Here the blue and orange colors are different clusters having unique traits within themselves.
This analysis helps us in building interesting relationships between items in a dataset. This analysis uncovers hidden relationships and helps in representing dataset items in the form of association rules or sets of frequent items. The association rule is broken down into 2 steps:
- Frequent Itemset Generation: In this, a set is generated where frequently occurring items are set up together.
- Rule Generation: The set built above is passed through different layers of rule formation to build a hidden relationship between themselves. For example, the set can fall into either conceptual or implementation issues or application issues. These are then branched down in respective trees to build the association rules.
For example, APRIORI is an association rule building algorithm.
2. Supervised Learning
In regression analysis, we define the dependent/target variable and the remaining variables as independent variables and eventually hypothesize how one/more independent variables influence the target variable.
The regression with one independent variable is called univariate and with more than one is known as multivariate. Let us understand using univariate and then scale for multivariate.

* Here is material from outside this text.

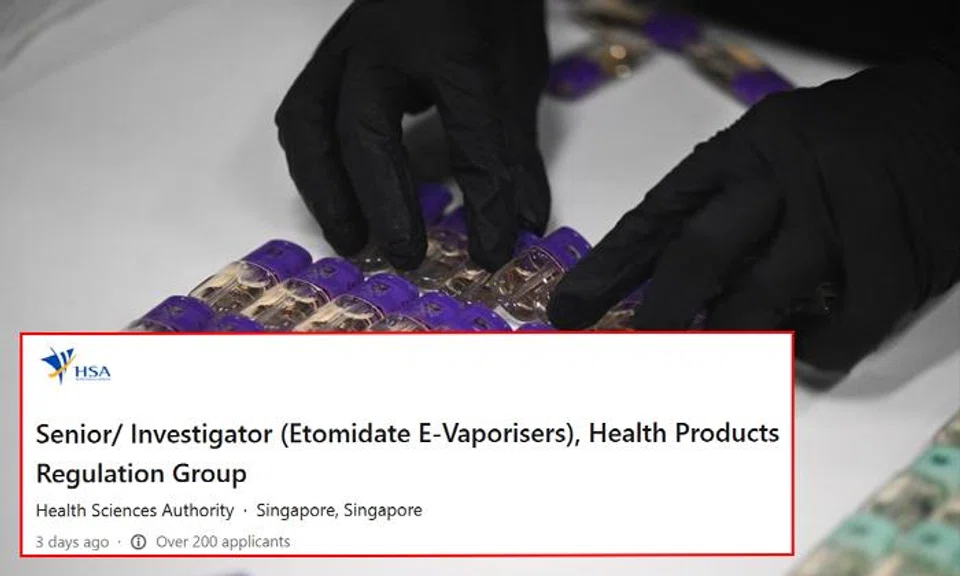Select the Singapore, Singapore location text
The width and height of the screenshot is (960, 576).
(339, 511)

For example, y is the target variable and x1 is the independent variable. So, from the knowledge of the straight line,
we can write the equation as y = mx1 + c. Here “m” determines how strongly y is influenced by x1. If “m” is very close to zero, it means that with a change in x1, y is not affected strongly. With a number greater than 1, the impact gets stronger and small change in x1 leads into big variation in y. Similar to univariate, in multivariate can be written as y = m1x1 + m2x2 + m3x3………., here the impact of each independent variable is determined by its corresponding “m”.

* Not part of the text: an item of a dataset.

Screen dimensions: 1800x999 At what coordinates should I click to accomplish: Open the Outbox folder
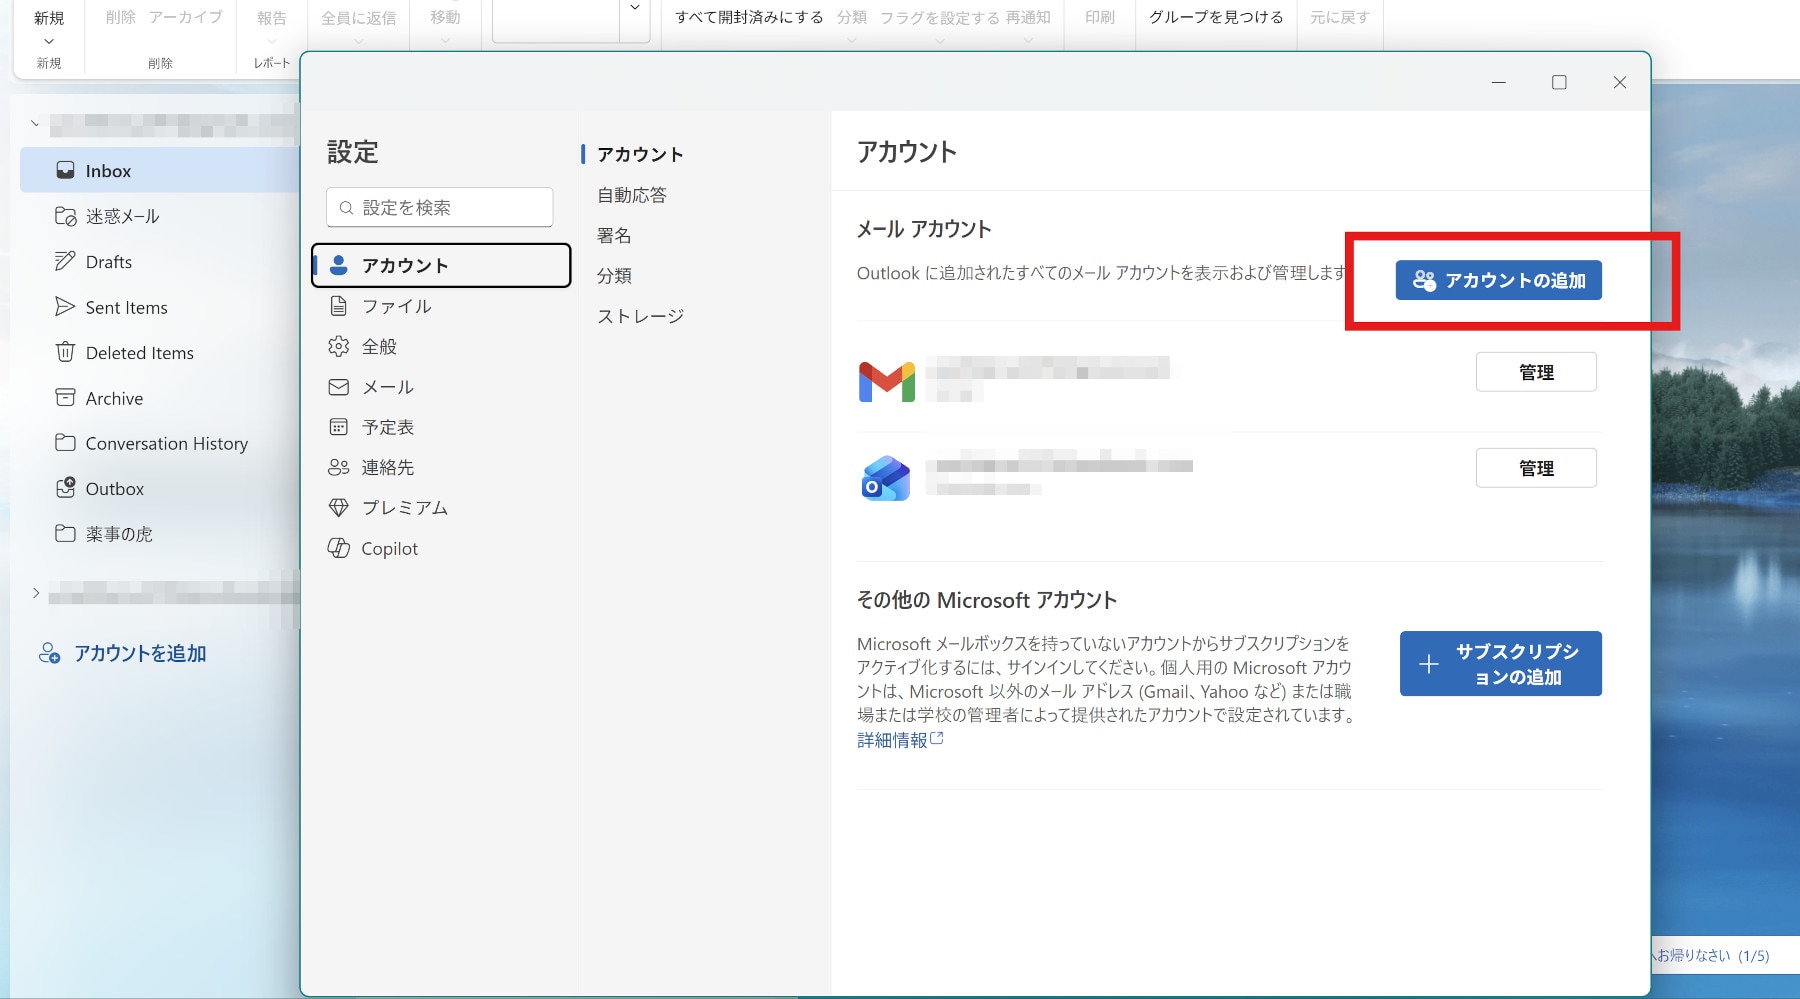coord(114,489)
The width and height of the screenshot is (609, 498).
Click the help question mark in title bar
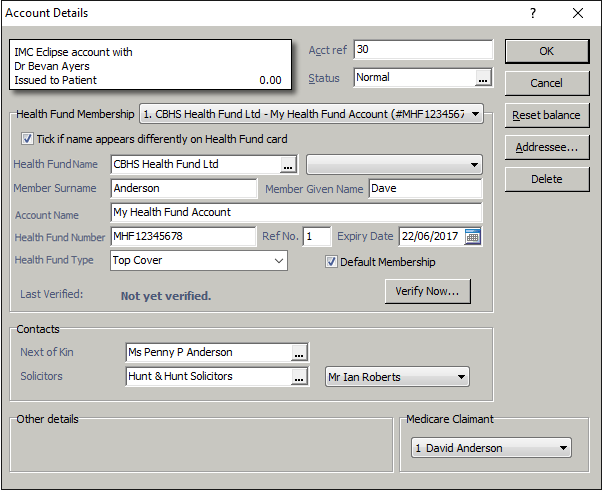pos(532,13)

Similar to clustering analysis, Classification algorithms are built having the target variable in the form of classes.
The difference between clustering and classification lies in the fact that in clustering we don’t know which group the data points fall in, whereas in classification we know which group it belongs to.
And it differs from regression from the perspective that the number of groups should be a fixed number unlike regression, it is continuous. There are a bunch of algorithms in classification analysis, for example, Support Vector Machines, Logistic Regression, Decision Trees, etc.
In conclusion, we understand that each type of analysis is vast in itself, but here we can provide a small flavor to different techniques. In the next few notes, we would take each of them separately and go into details on different sub-techniques employed in each parent techniques.